25 A Theology for the Social Gospel, p. 224, 225. 26 The Millennial Hope, p. 229, 238, 239.
2. OBJEÇÕES AO PÓS-MILENISMO. Há algumas sérias objeções à teoria pós-
milenista.
a. A idéia fundamental da doutrina segundo a qual o mundo inteiro será gradativamente
ganho para Cristo, a vida de todas as nações será transformada pelo Evangelho no
transcurso do tempo, a justiça e a paz reinarão supremas, e as bênçãos do Espírito serão
derramadas mais copiosamente que antes, de sorte que a igreja experimentará um período
de prosperidade sem par imediatamente antes da vinda do Senhor – não está em harmonia
com o retrato do fim do século que se vê na Escritura. Na verdade a Escritura ensina que o
Evangelho se espalhará pelo mundo todo e exercerá uma influencia benéfica, mas não nos
leva a esperar a conversão do mundo, nem nesta nem numa era vindoura. Ela salienta o
fato de que a época imediatamente anterior ao fim será uma época de grande apostasia,
de tribulação e perseguição, uma época em que a fé se esfriará a muitos, e em que os que
são leais a Cristo serão submetidos a cruéis sofrimentos, e nalguns casos até selarão com
seu sangue a sua confissão, Mt 24.6-14, 21, 22; Lc 18.8; 21.25-28; 2 Ts 2.3-12; 2 Tm 3.1-6;
Ap 13. Naturalmente os pós-milenistas não podem ignorar por completo o que se diz
acerca da apostasia e da tribulação que marcarão o fim da história, mas eles o subestimam
e o descrevem como se predissesse uma apostasia e uma tribulação em pequena escala,
que não afetarão o fluxo principal da vida religiosa.

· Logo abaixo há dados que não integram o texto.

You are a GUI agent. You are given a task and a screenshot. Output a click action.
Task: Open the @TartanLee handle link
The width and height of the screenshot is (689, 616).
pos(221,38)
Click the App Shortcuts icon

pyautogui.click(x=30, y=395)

Sua expectação de uma gloriosa
condição da igreja no fim se baseia em passagens que contêm uma descrição figurada,
quer da dispensação do Evangelho como um todo, quer da perfeita ventura do reino
externo de Jesus Cristo.
b. A idéia correlata de que a presente era não acabará numa grande mudança
cataclísmica, mas passará numa transição quase imperceptível para a era vindoura, é
igualmente antibíblica. A Bíblia nos ensina de maneira muito explícita que uma catástrofe,
ou uma intervenção especial de Deus, dará cabo do governo de Satanás sobre a terra e
introduzirá o Reino que não poderá ser abalado, Mt 24.29-31, 35-44; Hb 12.26,27; 2 Pe
3.10-13. haverá uma crise, uma transformação tão grande, que pode ser chamada
“regeneração”, Mt 19.28. Assim como os crentes não se santificam progressivamente nesta
existência até estarem praticamente prontos para, sem muita mudança mais, entrar no céu,
o mundo também não será purificado gradativamente, aprontando-se deste modo para
entrar no estágio subseqüente. Justamente como os crentes ainda terão que submeter-se a
uma grande mudança a operar-se na morte, assim o mundo sofrerá uma tremenda
mudança quando chegar o fim. Haverá novos céus e nova terra, Ap 21.1.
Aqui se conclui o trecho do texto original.